= Abrahamites =

18th-century sect of deists in Bohemia

The Abrahamites were an 18th-century religious sect in Bohemia, described both as deists and as a Christian Judaizing movement, which flourished principally between 1747 and 1781 and professed to follow the patriarch Abraham before his circumcision. They are not to be confused with the descendants of Abraham, namely the Northern Arabs and Jews, nor with the 9th-century Syrian group known as the Abrahamite monks, who were exterminated under the iconoclastic emperor Theophilus.

The Abrahamites believed in one God but rejected the Trinity, original sin, and the perpetuity of punishment for sin.
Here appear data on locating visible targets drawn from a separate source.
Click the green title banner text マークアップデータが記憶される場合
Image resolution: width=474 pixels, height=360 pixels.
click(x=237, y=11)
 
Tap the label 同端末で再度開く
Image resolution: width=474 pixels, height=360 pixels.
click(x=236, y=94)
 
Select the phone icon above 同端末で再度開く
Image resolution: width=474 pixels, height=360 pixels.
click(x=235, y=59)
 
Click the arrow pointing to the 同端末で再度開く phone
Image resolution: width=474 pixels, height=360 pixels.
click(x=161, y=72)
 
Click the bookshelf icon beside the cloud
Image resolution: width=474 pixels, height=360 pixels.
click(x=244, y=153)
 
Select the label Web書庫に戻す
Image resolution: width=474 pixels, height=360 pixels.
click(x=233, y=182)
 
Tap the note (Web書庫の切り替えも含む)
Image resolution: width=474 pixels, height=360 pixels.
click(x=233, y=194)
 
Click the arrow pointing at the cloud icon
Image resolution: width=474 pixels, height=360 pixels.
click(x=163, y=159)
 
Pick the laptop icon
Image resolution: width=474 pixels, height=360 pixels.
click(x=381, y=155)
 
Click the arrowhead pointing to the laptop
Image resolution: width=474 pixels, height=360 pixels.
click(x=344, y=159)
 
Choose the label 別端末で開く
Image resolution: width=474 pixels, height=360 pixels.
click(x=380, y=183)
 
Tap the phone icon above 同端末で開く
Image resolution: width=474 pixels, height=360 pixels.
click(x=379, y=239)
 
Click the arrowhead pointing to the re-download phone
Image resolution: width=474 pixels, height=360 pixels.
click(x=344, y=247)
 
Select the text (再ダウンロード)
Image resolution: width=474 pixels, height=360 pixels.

They confined their religious obligations principally to the Ten Commandments and the Lord's Prayer, observed Saturday as the Sabbath, abstained from pork, and occasionally practised circumcision. Their leader, Jan Pita, was executed in 1748. Because the sect maintained contact with the local Jewish community, several Jewish leaders were also put on trial.

When Emperor Joseph II promulgated his edict of toleration in 1781, extending toleration to non-Roman Catholics, the Abrahamites nevertheless refused to identify themselves as either Christians or Jews. They were consequently excluded from the edict's protection and deported to various parts of the country, with the men drafted into frontier regiments. The sect thereby collapsed. Some adherents subsequently became Roman Catholics, while those who retained Abrahamite beliefs were unable to transmit them to the next generation.